Disclaimer: This is a work of fiction. Any resemblance to actual persons or events is purely coincidental.
A long time ago, a good friend of mine had an interesting design experience.
He was young then, young and unafraid, dreaming, still humming a Peter O’Toole’s song about impossible quests and fighting windmills (a lesson he seems to never learn).
It was just after this young chap moved to the Texas of Great Britain (or God’s own County – as some rightly believe it to be).
Whilst he was still getting used to the second most disappointing design software he has ever used, he had to design an alignment in a very constrained space, forced to use an acceptable at the time but now so ostracised curve to curve connection without transition, a “virtual transition” as so many of us improperly calls it, merging confusingly the imaginary calculation method with the actual geometrical design feature.
Due to the constraints of the site, he got a rate of change of cant deficiency of 55.5mm/s, calculated using the Virtual Transition principle.
Obviously, when displaying the alignment data, he forced that figure to integer, displaying 55 mm/s, at the margin of compliance by the rules of the day.
This trick was noticed by his too careful checker, and even though he understood the spirit of it, he asked my friend to change the design and insert a short transition between the two curves.
A 20m transition was enough to reduce the rate of change of cant deficiency from the dangerous 55.5mm/s to a safe 33.9mm/s!
Well, my friend had his gauging already done, with the slues and geometry defined based on the VTed alignment.
One of the curves was also placed on a bridge where no slues were allowed due to the tight distances to existing girders.
How could he insert a 20m transition without affecting the design too much and not re-run the gauging?!
Recalling the death of Archimedes, he decided to use the dark knowledge hidden deep inside our Sacred Book – The Track Design Handbook. This book mentions a mystical parameter called the “transition shift”.
(Later edit: Yes, the formula should be with 2688 instead of 2668 … My mistake. I trusted the standard!)
Our wise grandfathers discovered that to insert a transition between two curves (or a straight and a curve) the lower radius curve needs to be shifted inside the flatter one by a tiny little value, cleverly called “shift”.
Or vice versa, the flatter radius to be shifted out.
Or …
Using this dark knowledge, he calculated the shift required for a 20m transition discovering it to be a massive movement of 2.4mm.
2.4mm shift meant slues close to this value, so he used a trick to split the shift in two between the two curves when inserting the 20m transition.
How did he do it?
Then he traced this new alignment and re-displayed the horizontal and the vertical profile, passing the updated drawing to his checker, for review.
The horizontal alignment passed the check. RcD =33.9 mm/s!
But now the vertical profile was questioned, because, you see, the slues were EXACTLY THE SAME to the ones he had before, when the alignment had the 55.5mm/s RcDVT. Only a few were varying by only +/-1mm.
CHEATER!
Slues for RcDVT = 55.5mm/s can’t be practically the same as the ones for RcD=33.9mm/s.

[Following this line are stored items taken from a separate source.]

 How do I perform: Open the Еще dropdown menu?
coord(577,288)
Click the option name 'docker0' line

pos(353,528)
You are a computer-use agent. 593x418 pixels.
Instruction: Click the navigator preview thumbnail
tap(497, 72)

A non-compliant alignment can’t be exactly the same as a compliant one!
To prove he did not cheat, my friend created a slue report to 6 decimal places, to show the differences between the two alignments.
The difference was indeed unnoticeable when displaying the slues in mm, as the maximum difference was only 0.9mm, decreasing quickly to insignificance.

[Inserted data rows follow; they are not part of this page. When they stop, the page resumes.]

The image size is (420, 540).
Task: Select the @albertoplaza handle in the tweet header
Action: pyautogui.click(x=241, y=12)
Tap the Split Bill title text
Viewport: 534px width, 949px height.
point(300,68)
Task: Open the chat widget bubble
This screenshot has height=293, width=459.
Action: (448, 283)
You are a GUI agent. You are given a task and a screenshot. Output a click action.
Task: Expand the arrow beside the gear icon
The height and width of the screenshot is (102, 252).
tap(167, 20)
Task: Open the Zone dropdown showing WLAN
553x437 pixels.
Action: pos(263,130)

As this was for sure a devilish work, the checker asked a colleague to replicate my friend’s design, and insert, using the design software, the 20m transition into the VTed alignment.
But their slues were different, on a longer extent and some even bigger than that shift, as the transition did not want to sit where the VT was unless my friend’s design lengths were copied over. Regression analysis works perfectly when you already know the solution.
It was then when they found out that a multiple realignment calculator can’t do what my friend can.
It was then when one of them called my friend “The Grey Wizard”.
Wizard or not, he even today wonders, which rate of change of cant deficiency is now on site, the 55.5 or the 33.9 …?!
Sometimes, a more terrifying thought comes to his mind: Is this rate of change of cant deficiency a real thing and so dangerous as we think it to be?
Because, you see, we changed its limit from 55 to 35 (25?) and now to 70 …
People who called unsafe any increase of it above 35 now accept it to be close to 70 with no safety issues whatsoever.
Or perhaps this rate of change of cant deficiency is elastic? Or affected by climate change? Or, perhaps, by inflation?
mm/s? Is that a speed?
Well, now, that’s a good question!
Isn’t he smart, this friend of mine?!